#### EXERCISE MATERIALS:
● ● ●

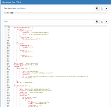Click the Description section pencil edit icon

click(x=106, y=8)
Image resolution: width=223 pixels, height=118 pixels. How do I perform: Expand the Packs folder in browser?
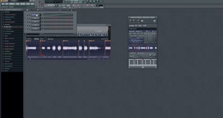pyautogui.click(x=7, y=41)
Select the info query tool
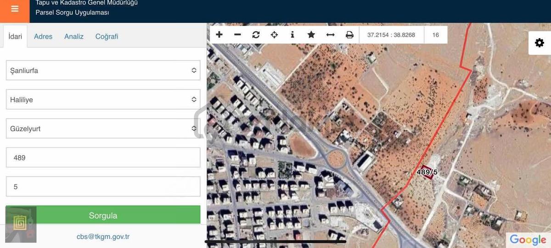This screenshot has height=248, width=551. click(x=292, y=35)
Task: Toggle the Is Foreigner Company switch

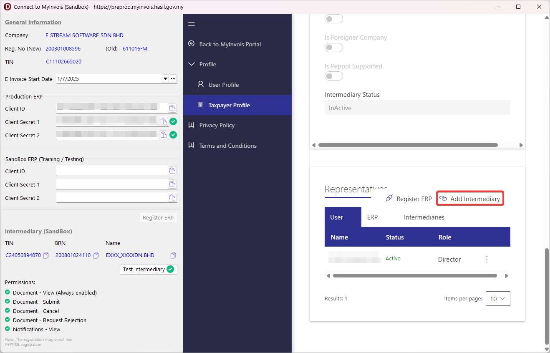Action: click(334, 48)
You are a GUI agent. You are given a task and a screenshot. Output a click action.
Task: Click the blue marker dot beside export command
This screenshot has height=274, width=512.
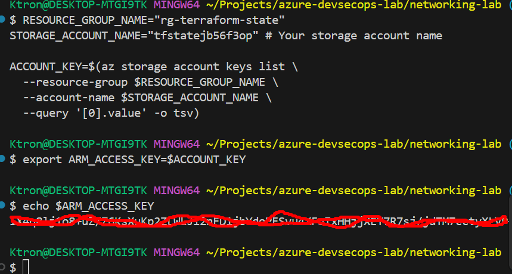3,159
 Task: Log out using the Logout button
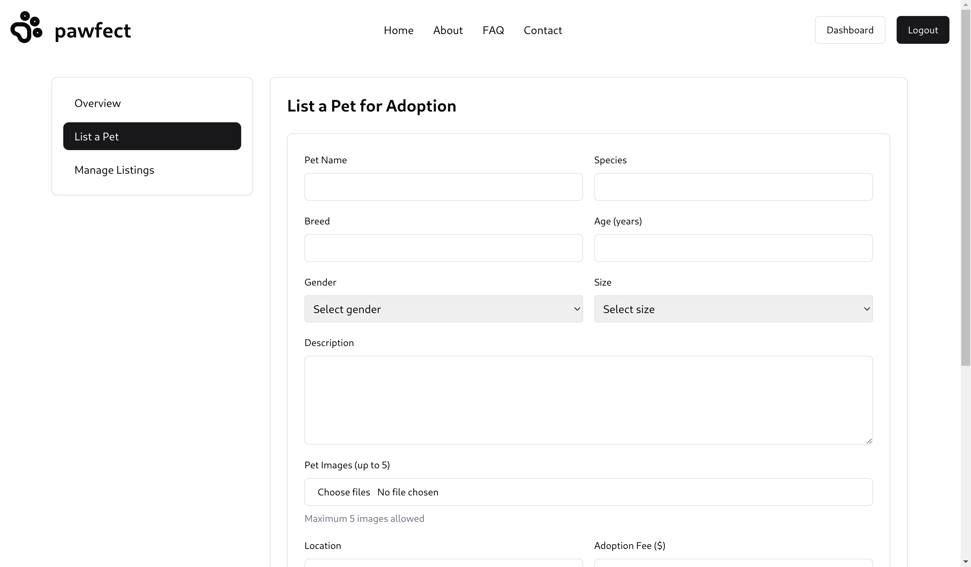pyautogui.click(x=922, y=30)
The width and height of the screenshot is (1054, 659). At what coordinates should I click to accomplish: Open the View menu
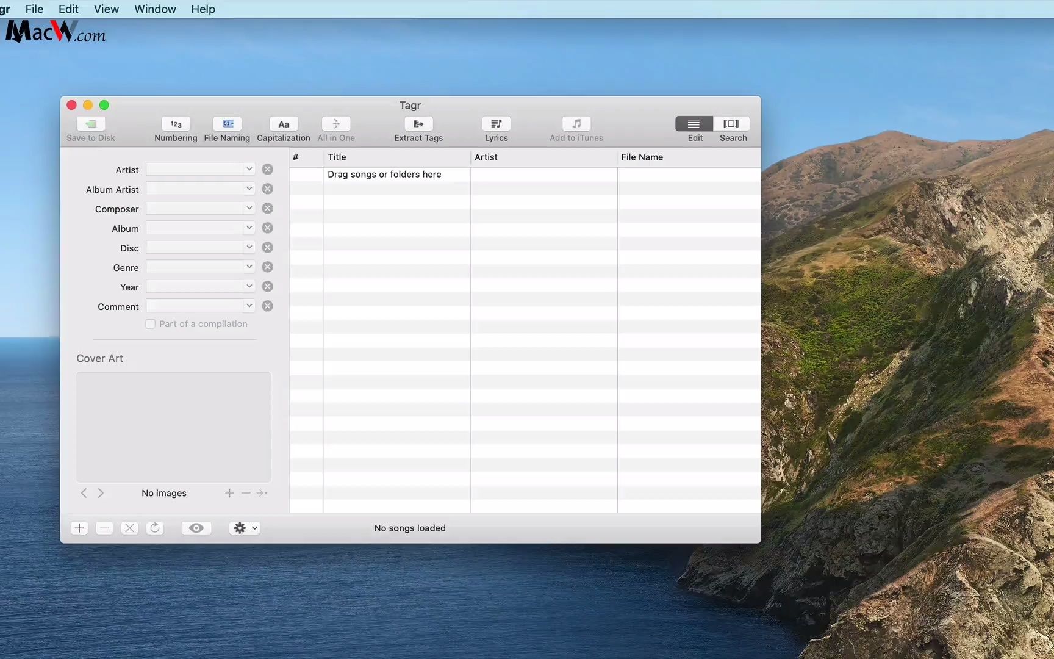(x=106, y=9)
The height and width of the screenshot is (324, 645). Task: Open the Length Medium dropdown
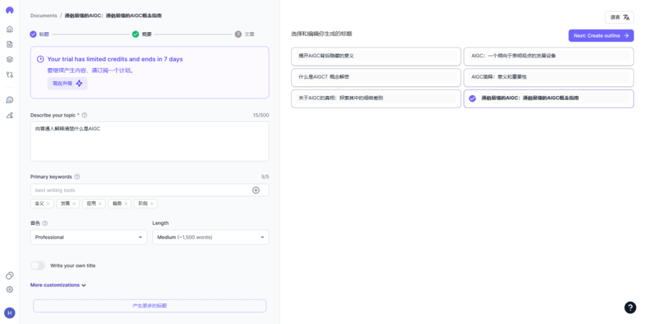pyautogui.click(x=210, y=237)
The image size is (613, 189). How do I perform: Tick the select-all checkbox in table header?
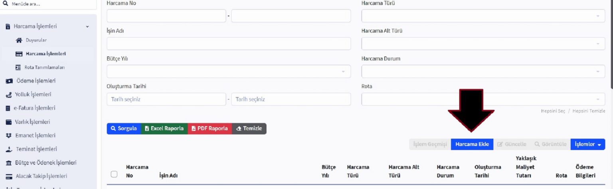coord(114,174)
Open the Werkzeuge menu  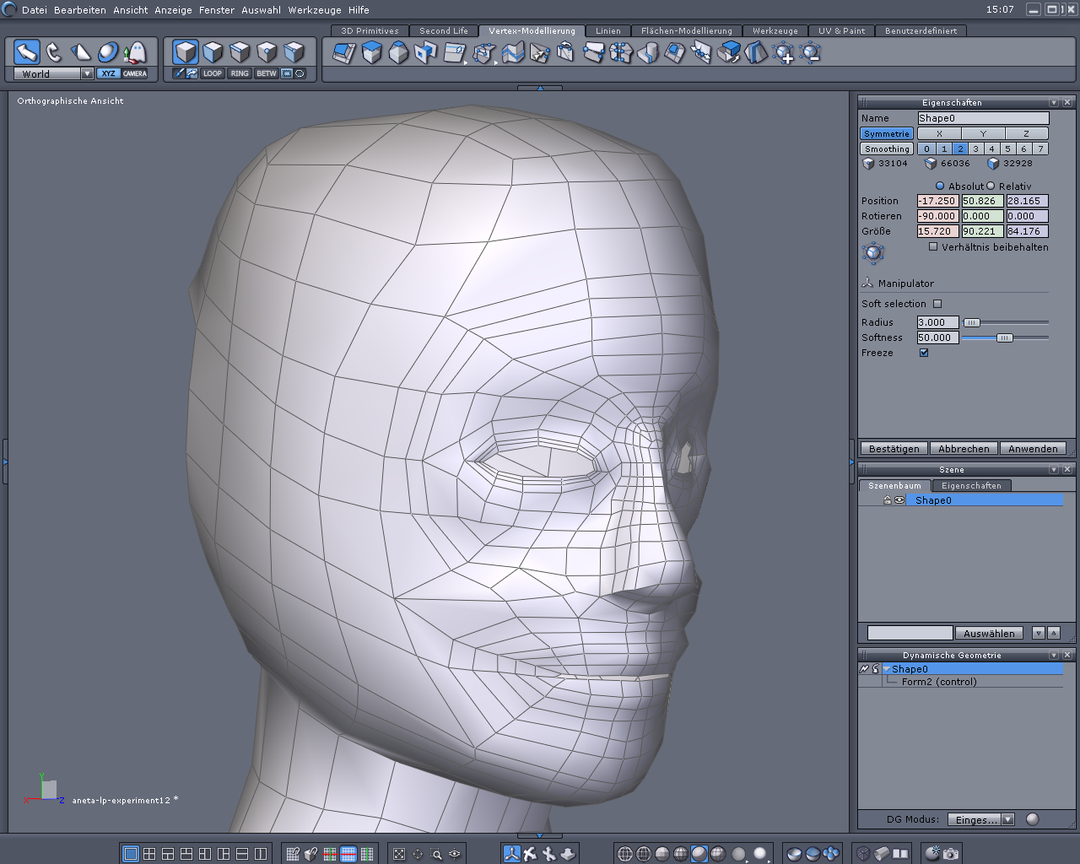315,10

● ● ●

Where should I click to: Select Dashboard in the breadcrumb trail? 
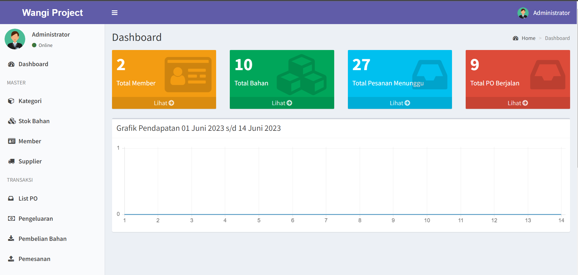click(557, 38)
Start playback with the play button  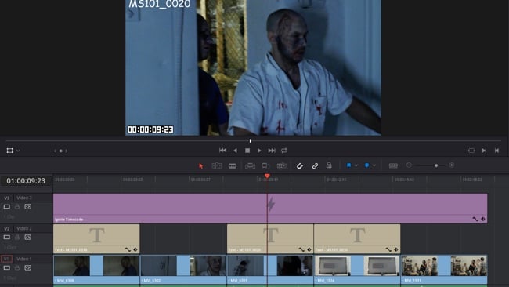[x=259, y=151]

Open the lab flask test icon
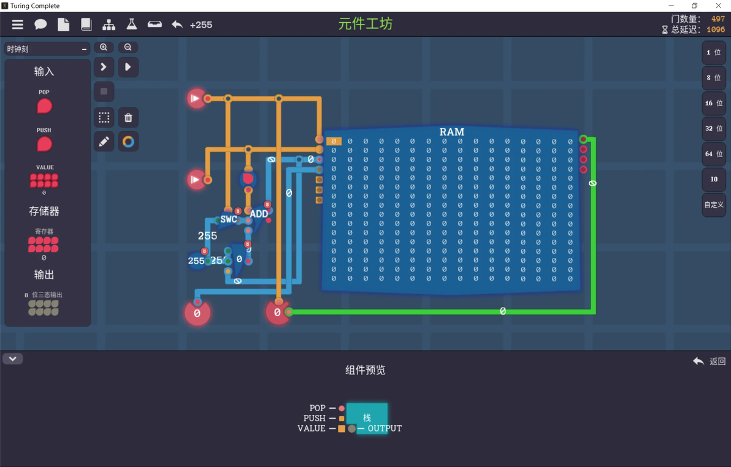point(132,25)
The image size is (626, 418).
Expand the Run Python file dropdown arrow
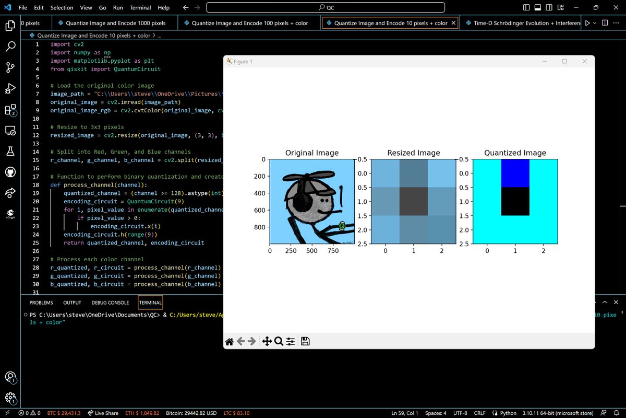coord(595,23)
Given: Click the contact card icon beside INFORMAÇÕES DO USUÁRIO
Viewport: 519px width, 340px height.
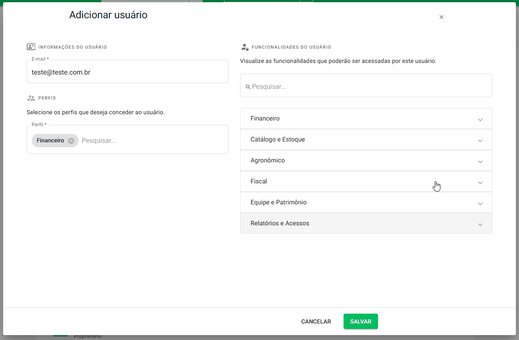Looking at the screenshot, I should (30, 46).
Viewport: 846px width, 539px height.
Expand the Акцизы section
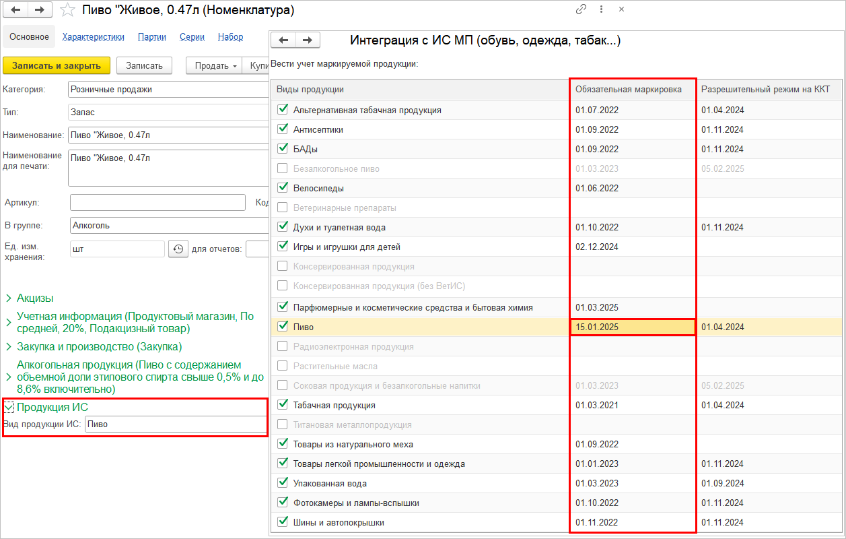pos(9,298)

● ● ●

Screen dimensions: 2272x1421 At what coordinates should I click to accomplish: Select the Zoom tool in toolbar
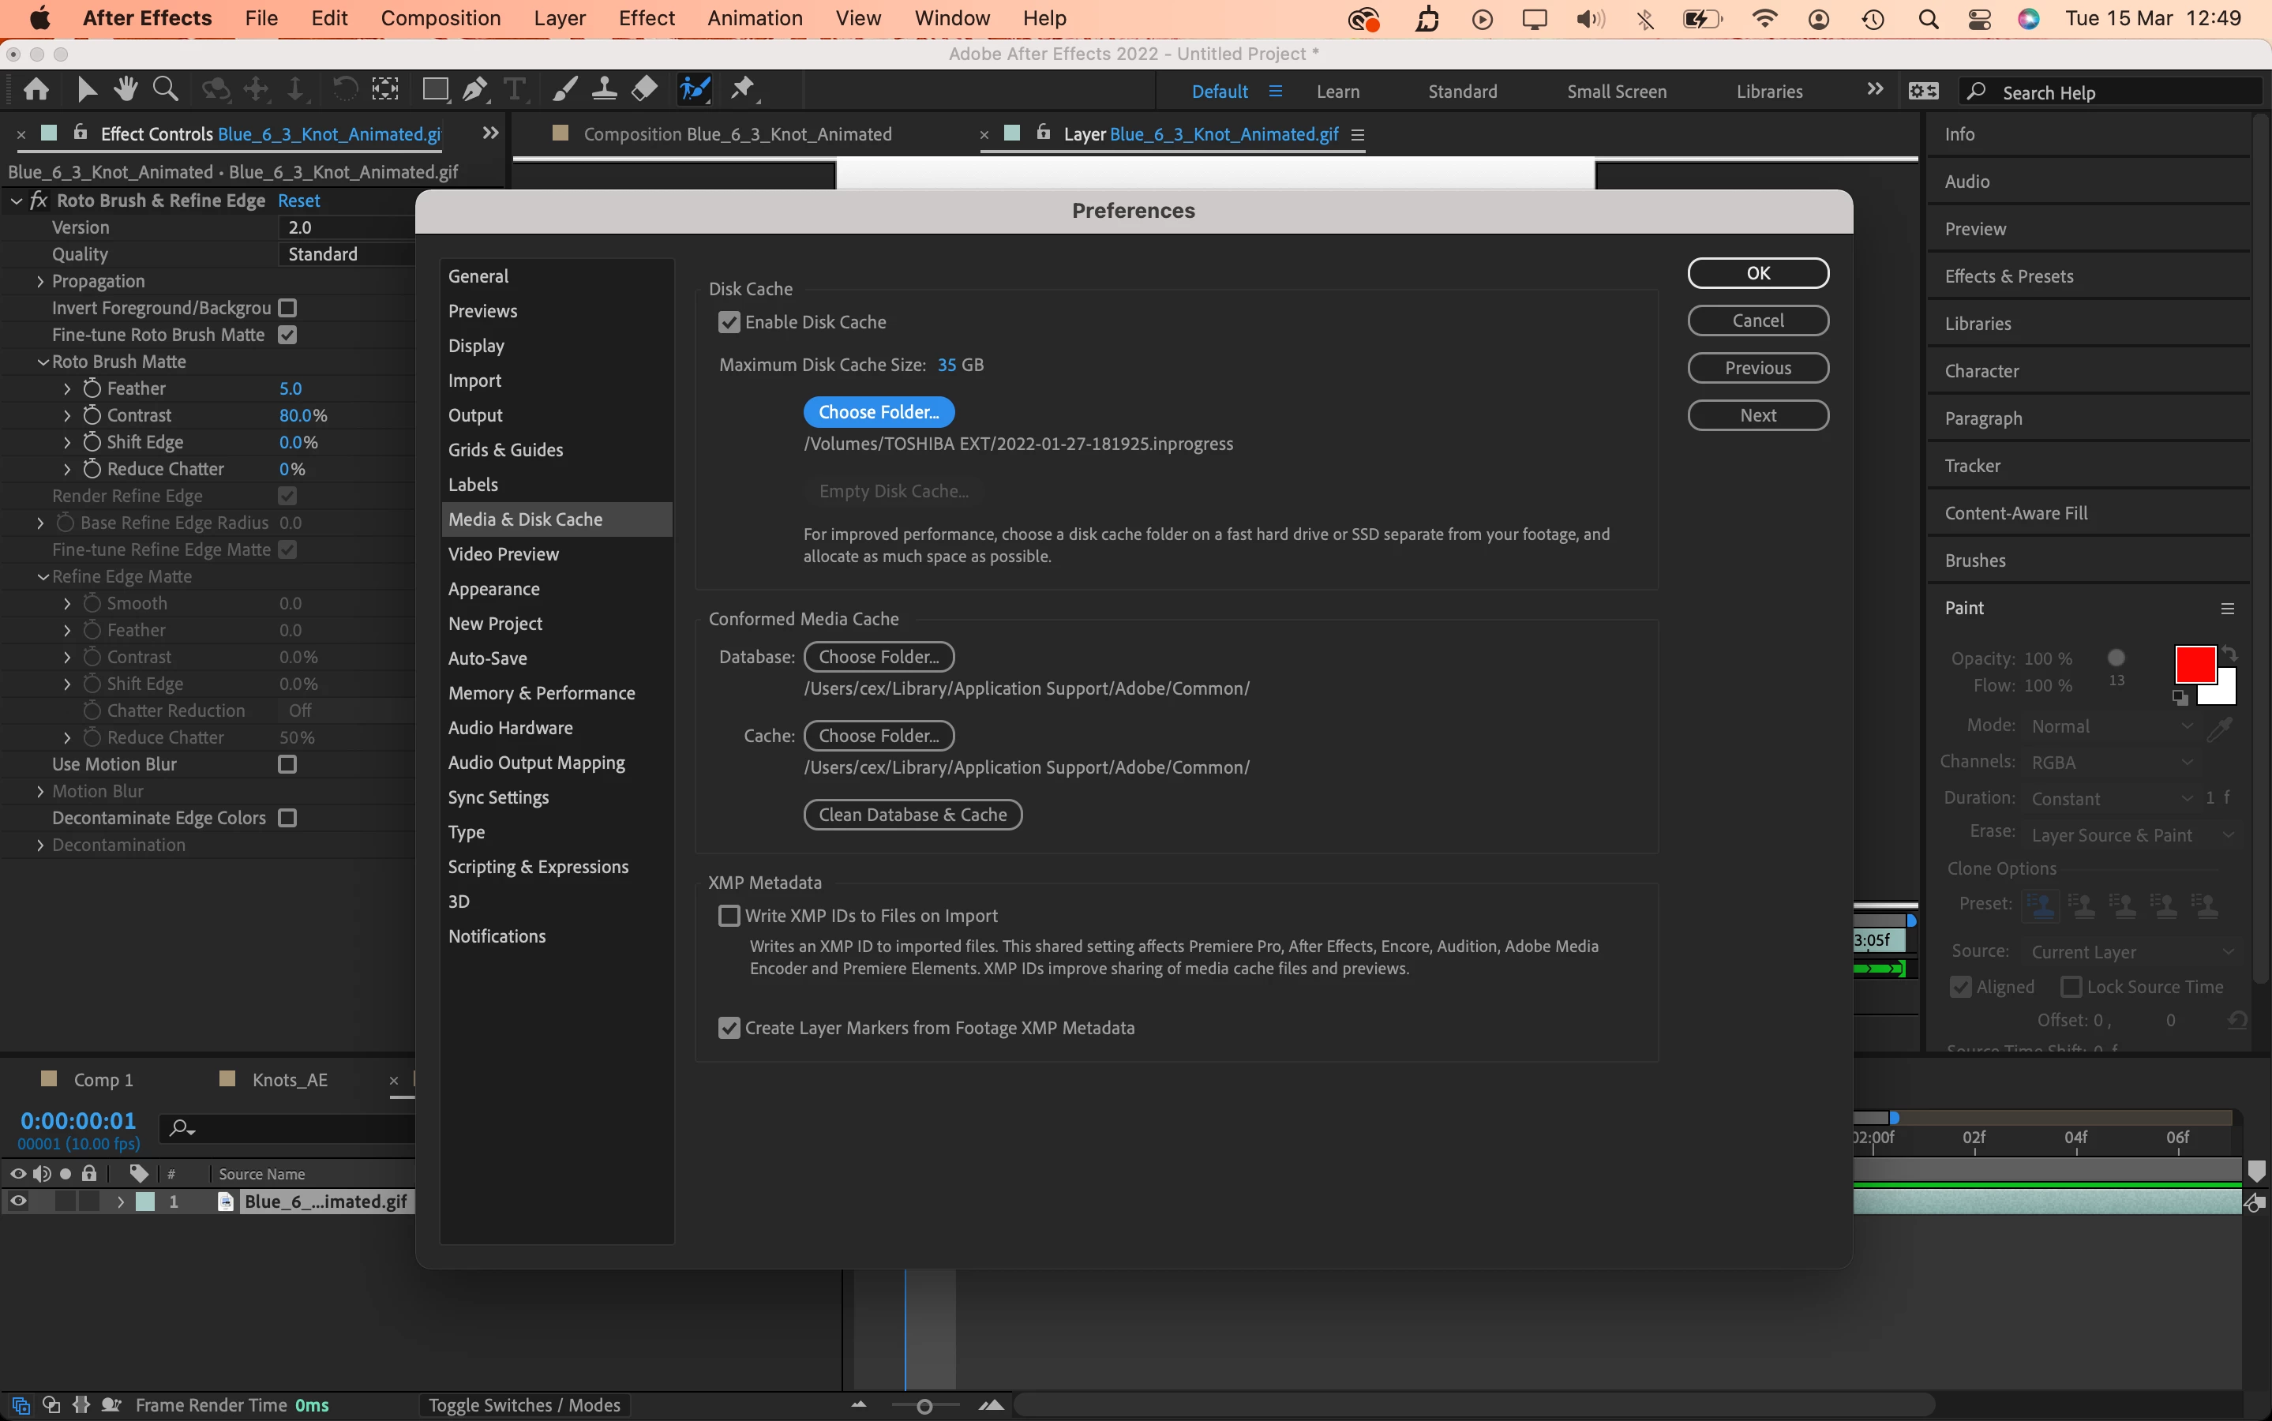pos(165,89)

● ● ●

#### WHAT TO DO:
Copy out the listing from the line containing "Click the Description" through the line containing "Action: click(334, 48)", both lines included. Leave out the pictures.

#### FULL ANSWER:
Click the Description section pencil edit icon

click(x=106, y=8)
Image resolution: width=223 pixels, height=118 pixels. How do I perform: Expand the Packs folder in browser?
pyautogui.click(x=7, y=41)
Select the info query tool
This screenshot has height=248, width=551. click(x=292, y=35)
Task: Toggle the Is Foreigner Company switch

Action: click(334, 48)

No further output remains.